**Aim**:
In the material from the start through the line containing "Click the Veeva", rename "icon" to "symbol" and give those lines again with nothing else changed.

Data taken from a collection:
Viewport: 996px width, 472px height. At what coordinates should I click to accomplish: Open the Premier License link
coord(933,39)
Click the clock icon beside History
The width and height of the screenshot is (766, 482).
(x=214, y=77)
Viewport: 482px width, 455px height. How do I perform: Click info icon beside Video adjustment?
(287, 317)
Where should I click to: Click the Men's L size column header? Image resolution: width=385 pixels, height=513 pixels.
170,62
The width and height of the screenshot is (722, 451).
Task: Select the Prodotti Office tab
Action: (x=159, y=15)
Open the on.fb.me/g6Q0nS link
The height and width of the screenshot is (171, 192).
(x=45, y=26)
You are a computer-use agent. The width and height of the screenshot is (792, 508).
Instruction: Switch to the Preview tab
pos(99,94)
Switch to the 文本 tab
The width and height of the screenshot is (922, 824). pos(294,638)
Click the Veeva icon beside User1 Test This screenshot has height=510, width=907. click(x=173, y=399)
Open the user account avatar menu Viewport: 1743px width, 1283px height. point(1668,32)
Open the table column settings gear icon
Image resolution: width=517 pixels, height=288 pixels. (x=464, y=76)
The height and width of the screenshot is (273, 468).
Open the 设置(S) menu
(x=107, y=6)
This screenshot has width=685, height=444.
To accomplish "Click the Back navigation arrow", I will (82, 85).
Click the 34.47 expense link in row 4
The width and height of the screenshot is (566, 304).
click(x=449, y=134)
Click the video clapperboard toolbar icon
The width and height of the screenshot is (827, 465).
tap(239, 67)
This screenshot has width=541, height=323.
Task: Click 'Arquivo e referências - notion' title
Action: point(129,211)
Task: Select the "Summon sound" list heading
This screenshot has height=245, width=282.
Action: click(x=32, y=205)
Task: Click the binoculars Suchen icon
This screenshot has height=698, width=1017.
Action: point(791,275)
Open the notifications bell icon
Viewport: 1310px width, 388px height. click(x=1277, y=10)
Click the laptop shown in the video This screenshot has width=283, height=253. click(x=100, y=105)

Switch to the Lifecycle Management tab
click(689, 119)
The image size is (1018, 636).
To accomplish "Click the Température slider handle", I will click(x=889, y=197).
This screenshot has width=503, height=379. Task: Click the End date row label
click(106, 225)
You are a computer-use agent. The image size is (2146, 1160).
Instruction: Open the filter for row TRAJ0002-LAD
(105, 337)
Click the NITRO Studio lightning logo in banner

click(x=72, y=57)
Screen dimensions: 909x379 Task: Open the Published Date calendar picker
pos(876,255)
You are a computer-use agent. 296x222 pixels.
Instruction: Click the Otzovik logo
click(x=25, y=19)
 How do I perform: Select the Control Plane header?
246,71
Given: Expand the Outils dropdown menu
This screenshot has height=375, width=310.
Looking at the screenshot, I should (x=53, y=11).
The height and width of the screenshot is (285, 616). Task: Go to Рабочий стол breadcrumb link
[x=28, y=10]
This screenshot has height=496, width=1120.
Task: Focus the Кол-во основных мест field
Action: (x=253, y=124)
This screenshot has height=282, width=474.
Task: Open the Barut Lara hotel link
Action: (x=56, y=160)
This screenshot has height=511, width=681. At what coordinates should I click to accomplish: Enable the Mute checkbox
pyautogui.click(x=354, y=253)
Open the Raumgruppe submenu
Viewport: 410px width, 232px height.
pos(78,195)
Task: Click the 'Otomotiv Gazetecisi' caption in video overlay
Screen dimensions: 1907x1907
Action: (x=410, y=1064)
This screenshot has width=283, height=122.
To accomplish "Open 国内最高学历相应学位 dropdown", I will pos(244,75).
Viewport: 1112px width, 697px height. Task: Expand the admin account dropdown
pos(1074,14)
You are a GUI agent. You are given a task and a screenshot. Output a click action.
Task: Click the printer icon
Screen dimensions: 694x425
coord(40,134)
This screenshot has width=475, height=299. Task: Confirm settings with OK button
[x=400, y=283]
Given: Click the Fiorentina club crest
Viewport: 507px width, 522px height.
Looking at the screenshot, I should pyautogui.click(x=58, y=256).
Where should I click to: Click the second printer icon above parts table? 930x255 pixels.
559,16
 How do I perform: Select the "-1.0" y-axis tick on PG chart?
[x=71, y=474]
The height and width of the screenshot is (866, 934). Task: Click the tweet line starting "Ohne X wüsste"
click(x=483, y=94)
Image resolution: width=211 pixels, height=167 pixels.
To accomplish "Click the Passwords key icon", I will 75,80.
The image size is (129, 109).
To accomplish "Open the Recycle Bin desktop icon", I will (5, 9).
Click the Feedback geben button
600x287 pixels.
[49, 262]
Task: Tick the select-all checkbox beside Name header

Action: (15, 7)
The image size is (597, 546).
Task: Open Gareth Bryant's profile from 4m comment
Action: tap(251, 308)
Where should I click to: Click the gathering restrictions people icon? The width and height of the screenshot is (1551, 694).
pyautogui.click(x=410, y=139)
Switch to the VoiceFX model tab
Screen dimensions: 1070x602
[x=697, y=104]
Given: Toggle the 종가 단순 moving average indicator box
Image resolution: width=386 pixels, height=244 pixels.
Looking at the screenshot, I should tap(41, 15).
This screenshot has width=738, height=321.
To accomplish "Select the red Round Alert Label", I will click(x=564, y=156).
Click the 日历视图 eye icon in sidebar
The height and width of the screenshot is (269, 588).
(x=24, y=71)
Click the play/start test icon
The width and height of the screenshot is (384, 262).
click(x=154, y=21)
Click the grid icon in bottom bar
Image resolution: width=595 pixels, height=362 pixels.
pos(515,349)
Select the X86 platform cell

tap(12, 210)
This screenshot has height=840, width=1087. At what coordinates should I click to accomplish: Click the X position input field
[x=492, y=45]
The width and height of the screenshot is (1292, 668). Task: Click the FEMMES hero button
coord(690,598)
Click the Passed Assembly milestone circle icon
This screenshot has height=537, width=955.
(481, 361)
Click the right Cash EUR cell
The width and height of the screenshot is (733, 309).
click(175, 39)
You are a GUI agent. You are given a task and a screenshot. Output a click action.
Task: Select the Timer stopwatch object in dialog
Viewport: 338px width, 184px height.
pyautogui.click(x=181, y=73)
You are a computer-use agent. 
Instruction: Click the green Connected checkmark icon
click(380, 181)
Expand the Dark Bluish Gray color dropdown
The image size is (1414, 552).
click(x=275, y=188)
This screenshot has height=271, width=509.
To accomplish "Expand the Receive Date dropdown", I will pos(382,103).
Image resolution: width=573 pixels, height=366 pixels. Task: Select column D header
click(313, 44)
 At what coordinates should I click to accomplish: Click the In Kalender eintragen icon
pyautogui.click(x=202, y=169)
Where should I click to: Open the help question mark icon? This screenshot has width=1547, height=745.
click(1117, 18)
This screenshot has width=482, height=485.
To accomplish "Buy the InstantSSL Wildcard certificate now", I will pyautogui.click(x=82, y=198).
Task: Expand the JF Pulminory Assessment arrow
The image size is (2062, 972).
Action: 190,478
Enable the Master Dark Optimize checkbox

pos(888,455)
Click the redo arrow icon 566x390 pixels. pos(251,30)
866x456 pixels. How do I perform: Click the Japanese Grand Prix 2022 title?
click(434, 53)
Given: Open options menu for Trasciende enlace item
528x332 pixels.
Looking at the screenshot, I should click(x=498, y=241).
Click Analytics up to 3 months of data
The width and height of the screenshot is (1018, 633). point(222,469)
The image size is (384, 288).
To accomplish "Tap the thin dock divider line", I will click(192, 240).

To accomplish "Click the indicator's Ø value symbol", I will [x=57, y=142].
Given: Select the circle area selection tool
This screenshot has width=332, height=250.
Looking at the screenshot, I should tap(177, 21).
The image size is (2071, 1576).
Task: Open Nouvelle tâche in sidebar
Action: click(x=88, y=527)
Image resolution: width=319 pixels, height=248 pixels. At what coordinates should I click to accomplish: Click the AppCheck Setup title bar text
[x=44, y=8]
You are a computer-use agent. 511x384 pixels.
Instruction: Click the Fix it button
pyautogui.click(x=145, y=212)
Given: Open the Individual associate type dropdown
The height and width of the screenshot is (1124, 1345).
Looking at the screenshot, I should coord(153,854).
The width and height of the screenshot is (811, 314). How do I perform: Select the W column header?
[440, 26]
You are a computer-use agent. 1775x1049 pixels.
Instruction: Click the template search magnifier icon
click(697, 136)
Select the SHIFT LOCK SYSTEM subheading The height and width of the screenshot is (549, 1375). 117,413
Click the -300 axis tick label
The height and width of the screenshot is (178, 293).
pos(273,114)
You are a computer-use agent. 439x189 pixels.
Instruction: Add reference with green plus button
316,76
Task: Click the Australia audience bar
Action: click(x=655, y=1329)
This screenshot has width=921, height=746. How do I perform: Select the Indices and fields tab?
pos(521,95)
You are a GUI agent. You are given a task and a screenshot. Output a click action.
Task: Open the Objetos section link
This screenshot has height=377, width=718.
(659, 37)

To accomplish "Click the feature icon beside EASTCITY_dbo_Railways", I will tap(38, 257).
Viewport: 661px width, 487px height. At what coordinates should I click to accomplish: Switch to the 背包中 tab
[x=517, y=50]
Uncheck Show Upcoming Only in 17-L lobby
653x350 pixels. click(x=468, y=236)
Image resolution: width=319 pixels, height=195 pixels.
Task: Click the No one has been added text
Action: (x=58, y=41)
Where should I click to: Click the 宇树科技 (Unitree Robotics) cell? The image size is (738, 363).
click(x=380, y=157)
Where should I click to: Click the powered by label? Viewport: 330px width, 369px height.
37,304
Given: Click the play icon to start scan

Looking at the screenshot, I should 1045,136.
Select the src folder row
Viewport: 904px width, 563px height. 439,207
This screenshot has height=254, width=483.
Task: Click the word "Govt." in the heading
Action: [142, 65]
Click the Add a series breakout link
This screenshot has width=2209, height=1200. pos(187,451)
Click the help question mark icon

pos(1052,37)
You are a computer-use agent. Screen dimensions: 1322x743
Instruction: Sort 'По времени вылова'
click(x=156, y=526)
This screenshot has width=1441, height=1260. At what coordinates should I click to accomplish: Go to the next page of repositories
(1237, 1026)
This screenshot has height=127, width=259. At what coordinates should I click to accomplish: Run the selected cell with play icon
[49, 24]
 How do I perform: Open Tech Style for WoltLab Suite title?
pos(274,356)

**Output below**:
Viewport: 996px width, 472px height. At what coordinates should I click to accomplish: Open the Premier License link
coord(933,39)
Click the clock symbol beside History
The width and height of the screenshot is (766, 482).
(x=214, y=77)
Viewport: 482px width, 455px height. How do I perform: Click info symbol beside Video adjustment?
(287, 317)
Where should I click to: Click the Men's L size column header? Image resolution: width=385 pixels, height=513 pixels.
170,62
The width and height of the screenshot is (722, 451).
Task: Select the Prodotti Office tab
Action: (x=159, y=15)
Open the on.fb.me/g6Q0nS link
The height and width of the screenshot is (171, 192).
(x=45, y=26)
You are a computer-use agent. The width and height of the screenshot is (792, 508).
Instruction: Switch to the Preview tab
pos(99,94)
Switch to the 文本 tab
The width and height of the screenshot is (922, 824). pos(294,638)
Click the Veeva symbol beside User1 Test This screenshot has height=510, width=907. click(x=173, y=399)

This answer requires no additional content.